Alongside more traditional charitable enterprises, Scriptum has also reconsidered its product offerings to suit the community. The shop now sells fine paper by the sheet, reacting to customer demand for materials to write a single letter, for example. Crucially, while Scriptum changed some of its product offerings as a consequence of the pandemic, it did not compromise on quality. Azeem explains that this, too, matches the desires of his customers: for example, in the pandemic year, “people bought fewer presents” at Christmas, but they “[didn’t] compromise on quality.” Indeed, compromises on quality would compromise Scriptum’s aspirations to sell products which always have a certain specialness and permanency. Azeem himself, tellingly, keeps every birthday card he’s sent. Purchases from Scriptum are intended as keepsakes, something I reflected on unconsciously myself when I bought a set of postcards at the end of my undergraduate degree and sent them on to my friends. 

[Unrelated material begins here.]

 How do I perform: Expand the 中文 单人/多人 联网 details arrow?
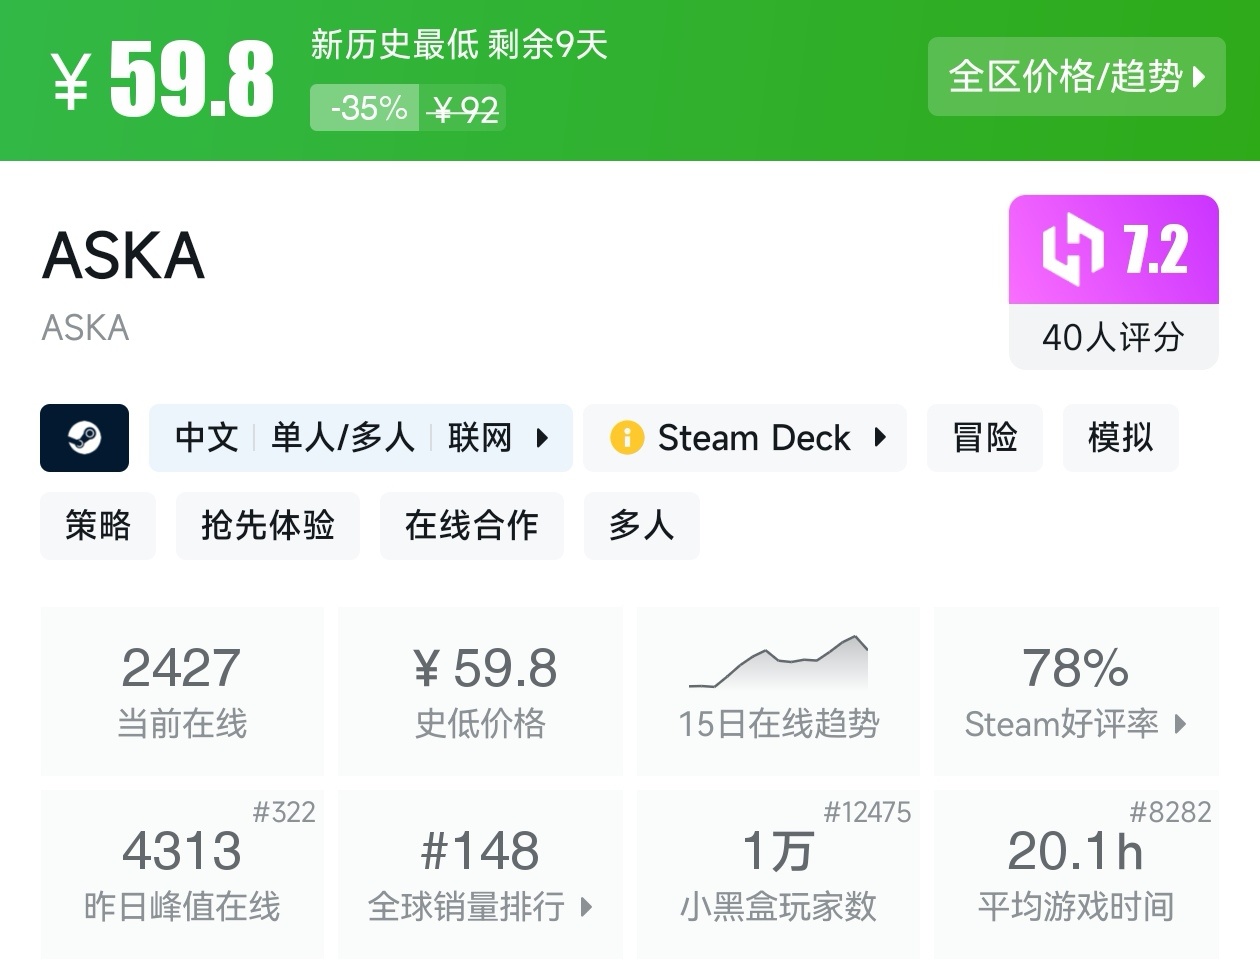click(542, 438)
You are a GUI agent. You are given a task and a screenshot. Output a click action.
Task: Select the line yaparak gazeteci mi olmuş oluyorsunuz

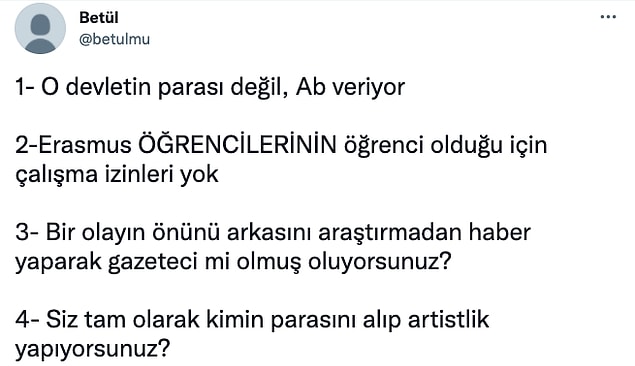pyautogui.click(x=233, y=262)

Azeem seems appreciative of this. He’s a wonderful advocate for the powers of communication and the written word. Indeed, the name of the shop, scriptum, refers to “the thing written”, from the Latin scrībō. What draws him to writing, it seems, and powers his work, is something almost philosophical. Writing is something which should be prized as a universal method of communication, especially valuable for its naturalness and to be prized for its imperfection. Azeem tells me a story to illustrate this, about the time when he, aged sixteen, bought his first leather-bound journal – and promptly made a terrible mess of writing on the first page, and an even more terrible mess of ripping it out. Now, thirty years later, he reflects that the memory of this imperfection is far more affecting and personal than whatever he was actually going to write.

Yes – you can rely on Scriptum for the finest stationery in Oxford, or anywhere in the region. You can enjoy the shop’s comfortable ambience, award-winning window displays, and cabinets of curiosities. You can rely on Azeem Zakria for his encyclopedic knowledge of artisan products. But to look at Scriptum as a luxury enterprise seems limiting. This is a shop run by people who are passionate about the universal powers of communication and education – as a means of self-care or care that can be palliative or restorative or loving. 

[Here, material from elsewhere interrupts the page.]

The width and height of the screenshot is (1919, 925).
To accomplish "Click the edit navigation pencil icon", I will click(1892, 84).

This autumn, Scriptum is selling a new product: Zakria journal, named for Azeem’s father. The journal, designed in Emilia Romagna and blind-embossed with Islamic style-lettering, sells for £48. But for a little while at least, Azeem is trying a different approach, urging customers to pay what they can afford. In the end, money and prestige mean less to him, and to Scriptum, than community service and respect. The joy of it is enough: “I enjoy every second of my work.”